El segundo caso se refiere a la reacción ante la sentencia en el caso conocido como «la manada». No me gusta la forma de identificarlo con este nombre, pero lo cierto es que es como quieren ser reconocidos los criminales (salvo recurso exculpatorio) condenados. Quede sentada la repugnancia que provocan los hechos admitidos por la sentencia y el juicio moral que merecen sus autores. Pero ni esto ni el contenido de la sentencia justifican la reacción, enloquecida y agresiva, de buena parte de la sociedad. Todos somos juristas. Todos somos penalistas. Me vienen a la memoria unas palabras de mi primer profesor de Derecho penal, José María Rodríguez Devesa, quien, allá por el otoño de 1972, nos decía a sus alumnos de la Complutense que hay dos cosas que los españoles presumen saber y que no saben: una es el idioma italiano y la otra el derecho penal. No se equivocaba. Todo español esconde en su interior la sabiduría del más egregio penalista. Y a esto asistimos. Aunque no soy penalista, me atrevo a exhibir la duda de que el relato de los hechos de la propia sentencia pueda ser entendido como susceptible de ser tipificado como abuso sexual y no como agresión. Es una cuestión que hay que dejar a la interpretación de la Justicia.

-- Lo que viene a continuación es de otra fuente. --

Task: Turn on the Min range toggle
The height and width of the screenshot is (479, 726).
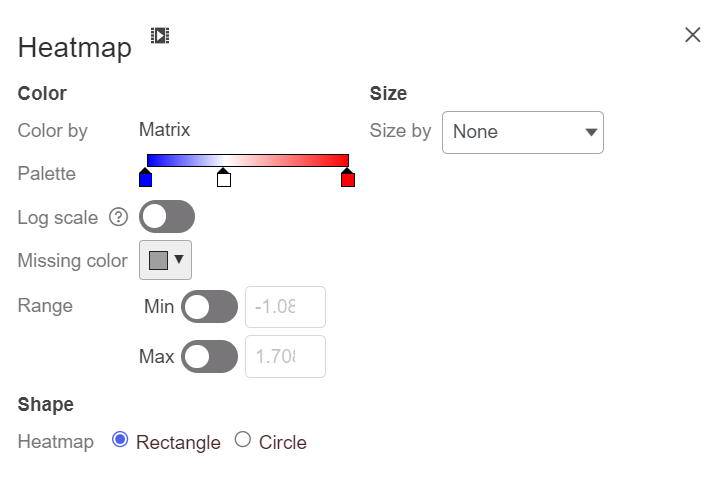Action: [x=209, y=306]

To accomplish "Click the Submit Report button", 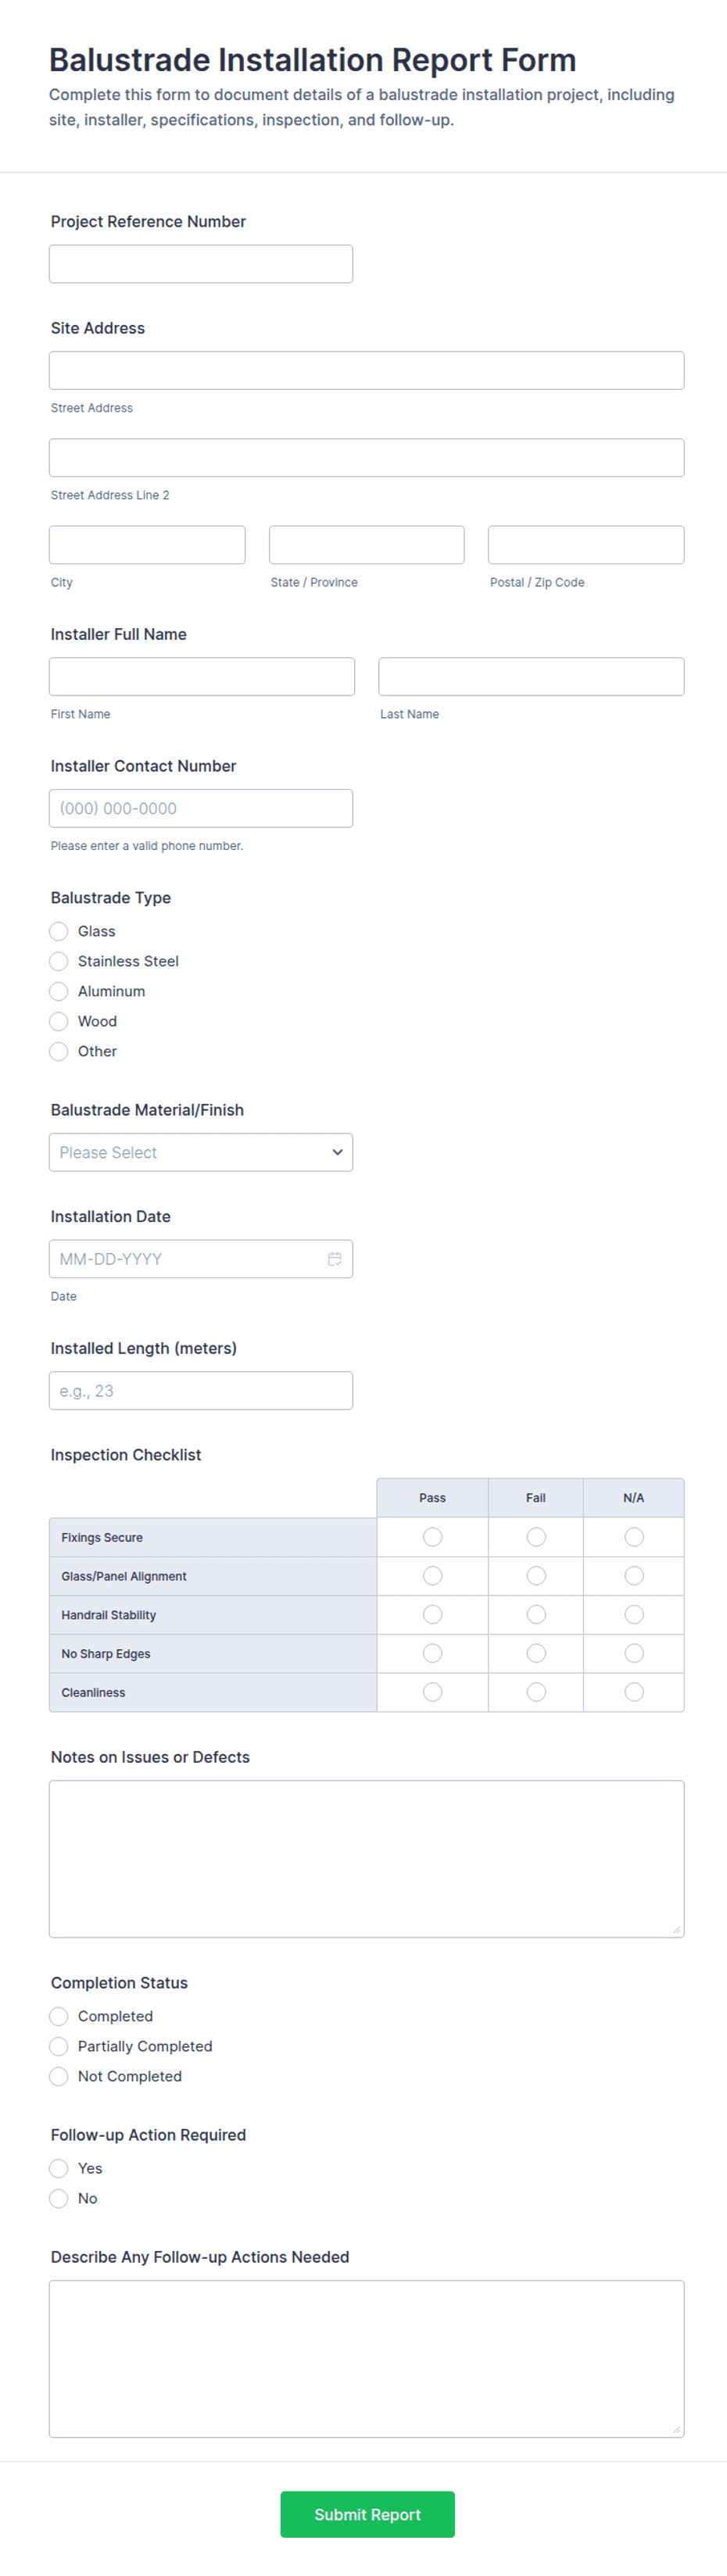I will 367,2514.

Y uno de los magistrados votó a favor de la absolución. Pero los jueces deben aplicar el Código Penal y no satisfacer la ira social, sea ideológica o, simplemente, visceral. Lo cierto es que han sido condenados como criminales que forzaron la voluntad de la víctima. Ante algunos análisis, se diría que han quedado absueltos. Otra cosa es que el Derecho no deba ser incompatible con el sentimiento mayoritario acerca de lo justo, y que convenga que se apoye en la moral social.

Ante una sentencia judicial, caben siempre la crítica razonada y argumentada, y el recurso ante los tribunales superiores, pero no la algarada, la revuelta, el insulto o la ley de Lynch. Estamos ante un nuevo episodio de la acción directa contra los mecanismos de la democracia representativa y del Estado de Derecho. Decir que «nosotras somos la manada» es cualquier cosa menos un argumento. Recuerda un poco aquel relato de Borges en el que un caballero, en una discusión, recibió una bofetada de quien no lo era, y, como respuesta, sin inmutarse, le dijo: «Después de la digresión, espero su argumento».

Todo esto no es lo grave e importante. Todo esto es furia, ruido y superficialidad. Lo grave es lo que está por debajo, lo que alienta toda esta psicopatología política y social. Si todo el problema fuera político, yo respiraría tranquilo y me dedicaría a mis ocupaciones habituales, pues no tardarían en llegar políticos honrados a sustituir a los corruptos, ni hombres de Estado que embridarían a las masas airadas. Nada político es profundo ni, por tanto, grave. El mal reside siempre en las profundidades de la vida social, allí se decanta la distinción entre la verdad y la falsedad, entre el bien y el mal, entre la belleza y la fealdad. Nuestra crisis, y la de Europa y el Occidente en general (en unos lugares, más grave que en otros), es intelectual y moral, es una crisis de inteligencia y voluntad, de cabeza y corazón. Ciertamente, la democracia liberal se encuentra amenazada por el totalitarismo, sobre todo, pero no sólo, comunista. La serpiente totalitaria incuba, de nuevo, su huevo. Pero no es posible detenerla sólo políticamente, sino mediante la defensa de la dignidad de la persona y el bien común. Pero estos no son ideales políticos, sino intelectuales y morales, en suma, filosóficos. Entonces, sólo la filosofía podrá sacarnos de la ciénaga.

Ignacio Sánchez Cámara, catedrático de Filosofía del Derecho en la Universidad Rey Juan Carlos de Madrid.